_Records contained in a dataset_
╭──

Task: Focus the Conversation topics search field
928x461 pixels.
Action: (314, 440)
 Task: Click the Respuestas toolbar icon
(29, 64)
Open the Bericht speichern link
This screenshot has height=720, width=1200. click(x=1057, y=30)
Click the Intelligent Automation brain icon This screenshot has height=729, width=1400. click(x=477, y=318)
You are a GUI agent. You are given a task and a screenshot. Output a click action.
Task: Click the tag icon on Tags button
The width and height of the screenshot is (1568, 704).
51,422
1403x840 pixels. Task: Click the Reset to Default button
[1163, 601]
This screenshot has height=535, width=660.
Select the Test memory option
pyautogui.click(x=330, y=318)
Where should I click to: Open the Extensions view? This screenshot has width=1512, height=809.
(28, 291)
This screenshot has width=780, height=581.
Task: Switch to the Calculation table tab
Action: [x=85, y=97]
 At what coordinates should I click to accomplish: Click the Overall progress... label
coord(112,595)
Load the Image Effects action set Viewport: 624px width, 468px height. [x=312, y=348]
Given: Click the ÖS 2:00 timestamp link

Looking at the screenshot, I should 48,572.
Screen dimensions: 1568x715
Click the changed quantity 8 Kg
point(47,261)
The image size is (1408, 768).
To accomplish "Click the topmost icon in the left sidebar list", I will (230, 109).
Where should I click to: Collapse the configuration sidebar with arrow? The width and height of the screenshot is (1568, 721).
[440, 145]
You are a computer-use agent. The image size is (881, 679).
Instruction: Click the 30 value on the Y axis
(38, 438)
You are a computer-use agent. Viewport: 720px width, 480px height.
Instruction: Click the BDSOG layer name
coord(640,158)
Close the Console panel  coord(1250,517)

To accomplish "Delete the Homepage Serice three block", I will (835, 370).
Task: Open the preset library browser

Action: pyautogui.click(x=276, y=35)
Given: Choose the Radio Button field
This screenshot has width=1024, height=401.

╰──

Return verbatim each line from the one that mentions "Click the Intelligent" to the end of the entries, inclusive.

Click the Intelligent Automation brain icon This screenshot has height=729, width=1400. click(x=477, y=318)
You are a GUI agent. You are given a task and a screenshot. Output a click action.
Task: Click the tag icon on Tags button
The width and height of the screenshot is (1568, 704).
51,422
1403x840 pixels. Task: Click the Reset to Default button
[1163, 601]
This screenshot has height=535, width=660.
Select the Test memory option
pyautogui.click(x=330, y=318)
Where should I click to: Open the Extensions view? This screenshot has width=1512, height=809.
(28, 291)
This screenshot has width=780, height=581.
Task: Switch to the Calculation table tab
Action: [x=85, y=97]
 At what coordinates should I click to accomplish: Click the Overall progress... label
coord(112,595)
Load the Image Effects action set Viewport: 624px width, 468px height. [x=312, y=348]
Given: Click the ÖS 2:00 timestamp link

Looking at the screenshot, I should 48,572.
Screen dimensions: 1568x715
Click the changed quantity 8 Kg
point(47,261)
The image size is (1408, 768).
To accomplish "Click the topmost icon in the left sidebar list", I will (230, 109).
Where should I click to: Collapse the configuration sidebar with arrow? The width and height of the screenshot is (1568, 721).
[440, 145]
You are a computer-use agent. The image size is (881, 679).
Instruction: Click the 30 value on the Y axis
(38, 438)
You are a computer-use agent. Viewport: 720px width, 480px height.
Instruction: Click the BDSOG layer name
coord(640,158)
Close the Console panel  coord(1250,517)

To accomplish "Delete the Homepage Serice three block", I will (835, 370).
Task: Open the preset library browser

Action: pyautogui.click(x=276, y=35)
Given: Choose the Radio Button field
This screenshot has width=1024, height=401.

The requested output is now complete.